Interview: Xinghua Lou (Microsoft) on Mining Clinical Notes and Big Data in Healthcare

We discuss data mining of cancer clinical data, LDA topic model, challenges in mining clinical notes, big data in healthcare and more.

Xinghua LouXinghua Lou is an applied researcher and software engineer of machine learning and pattern recognition, focusing on social data at Microsoft. Xinghua has published over 25 scientific papers in top-tier machine learning and scientific computing venues such as NIPS, ICML, CVPR, Bioinformatics, IEEE, MIT Press, Springer, and has won the Best Paper Award in MICCAI Machine Learning in Medical Imaging. Xinghua received his Ph.D. from University of Heidelberg (Heidelberg, Germany) and his M.Eng and B.Eng from Tsinghua University (Beijing, China). He has also worked for IBM Research (Beijing, China) and Memorial Sloan-Kettering Cancer Center (New York, USA).

Xinghua recently delivered a talk at Big Data Innovation Summit 2014 held in Santa Clara on “Mining Cancer Clinical using Topic Modelling”.

Here is my interview with him:

Anmol Rajpurohit: Q1. When you started mining the Cancer Clinical Data what were your expectations? What insights did you obtain at the end of your research?

CancerXinghua Lou: We started this project as a simple empirical analysis to evaluate the performance of topic models in understanding clinical text notes. Later the project evolved into more predictive analysis based on the output of the topic model. At the end, we learned that topic modeling of clinical notes is quite helpful for finding special community of patients, predicting important attributes in the clinical database such as the icd-9 code, as well as discovering correlations between patient profile and genetic mutation tests.

AR: Q2. Why did you select the LDA topic model for your research? Can you please describe the process followed and results obtained?

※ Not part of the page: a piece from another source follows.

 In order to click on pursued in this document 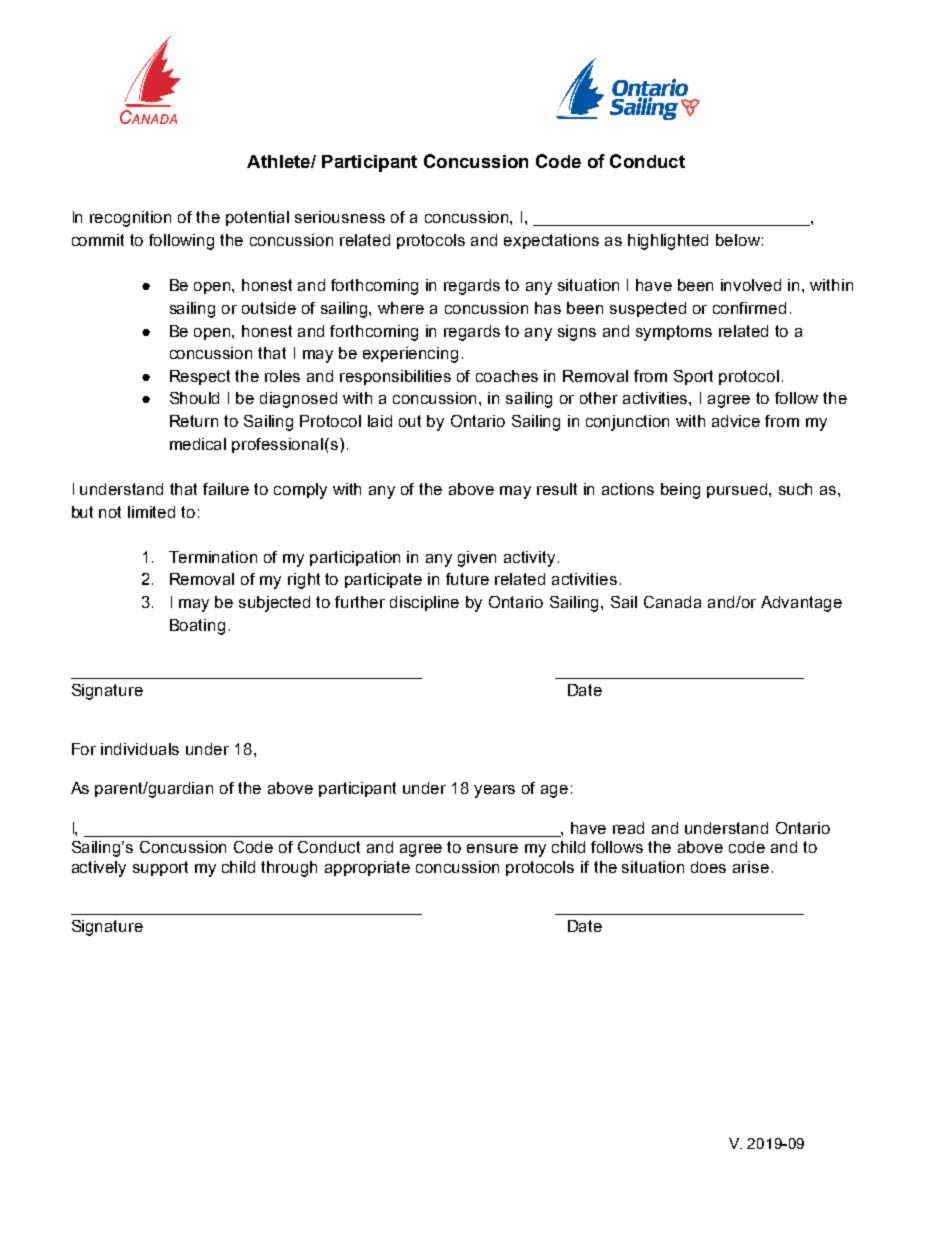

XL: Among various techniques for understanding text corpus, we chose LDA topic models (implemented in GraphLab) because of its previous success in understanding scientific literature as well as webpages. We followed a process roughly as follows: data cleaning and standardization, topic modeling, clinical note clustering and visualization, community finding and cancer-gene correlation analysis. This process was mainly implemented by Katherine Chan under my supervision. We had a few interesting findings, such as a community of patients who highly care about the risk of the treatment, the ability of predicting icd-9 code from topic modeling output, and some interesting correlations between patient profile and genetic mutation tests (some supported by previous published research).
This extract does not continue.